Phil PrestonPhoto Uploader
It's a photo process called High Dynamic Range. Not a "special effect, William. That would be like something from a Guardians of the Galaxy movie. You'll be seeing more HDR processing in the future if you own a new 4K television set. Till then just look the other way.
Larry Toler
Looks cool to me, Phil. What aircraft is it? I see two props, a jet engine, and a drop tank.
Maybe KB50-J ??
Greg Byington
It is a KB-50J, SN: 49-0372. I have a couple of shots of it posted in my FA gallery. Here is a link to one of them with more info:
Paul Wisgerhof
Appears to be a B-50 used as a test bed for the jet engines used on the B-47.
Mark Ryalls
Thanks for the information Greg and the link.
Greg Byington
You bet, Mark!
Graham Bwdn
Little too much HDR for my eye but a great shot none the less.
B-29 with the bigger R4630 engines.
Revisions to the B-50 (from its predecessor B-29) would boost top speed to just under 400 mph (644 km/h). Changes included:
More powerful engines
Redesigned engine nacelles and engine mounts
Enlarged vertical tail and rudder (to maintain adequate yaw control during engine-out conditions)
Reinforced wing structure (required due to increased engine mass, larger gyroscopic forces from larger propellers, greater fuel load, and revised landing gear loading)
Revised routing for engine gases (cooling, intake, exhaust and intercooler ducts; also oil lines)
Upgraded remote turret fire-control equipment
Landing gear strengthened and takeoff weight increased from 133,500 lb / 60,555 kg to 173,000 lb / 78,471 kg
Increased fuel capacity with underwing fuel tanks being added.[14]
Improvements to flight control systems (the B-29 was difficult to fly; with increased weights the B-50 would have been more so).

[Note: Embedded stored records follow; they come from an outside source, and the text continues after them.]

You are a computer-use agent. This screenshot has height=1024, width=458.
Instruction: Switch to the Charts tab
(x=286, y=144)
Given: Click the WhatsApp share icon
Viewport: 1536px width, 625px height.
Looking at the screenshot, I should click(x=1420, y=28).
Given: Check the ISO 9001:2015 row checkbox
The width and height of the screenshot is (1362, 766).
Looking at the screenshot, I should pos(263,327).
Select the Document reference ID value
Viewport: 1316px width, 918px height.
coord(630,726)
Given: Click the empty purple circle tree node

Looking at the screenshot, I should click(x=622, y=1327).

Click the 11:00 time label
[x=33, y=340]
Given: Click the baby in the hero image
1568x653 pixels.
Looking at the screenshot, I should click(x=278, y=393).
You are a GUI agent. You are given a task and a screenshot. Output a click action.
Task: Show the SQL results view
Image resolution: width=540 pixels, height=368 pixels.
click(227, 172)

Nose wheel steering rather than a castering nose wheel as on the B-29

Redesigned with a large upper fuselage grafted on, the B-50 design would form the basis for the Boeing 377 series of airliners and C-97/KC-97 military transports, with 816 of the KC-97 built. The B-29 and B-50 were phased out with introduction of the jet-powered B-47 Stratojet. The B-50 was nicknamed "Andy Gump" because the redesigned engine nacelles reminded aircrew of the chinless newspaper comic character popular at the time.
William Tucker
The KB-50J had J-47 jet engine pods under each wing for added speed when refueling jets. The pods beneath the wingtips housed hoses for the probe-and-drogue refueling system. 112 B-50s were converted to KB-50J specifications.
brian dubey
My historical guess is it is a B-50 with the jet engine and the extra built in fuel tanks on each wing. The B-29 was used as the test aircraft for adding jet engines not for the B-47 but for the next generation of bomber the B-36
Jeff Davis
What is the windscreen doing on the mounting pylon of the outboard "drop tank"? Was there a man in that pod during flight??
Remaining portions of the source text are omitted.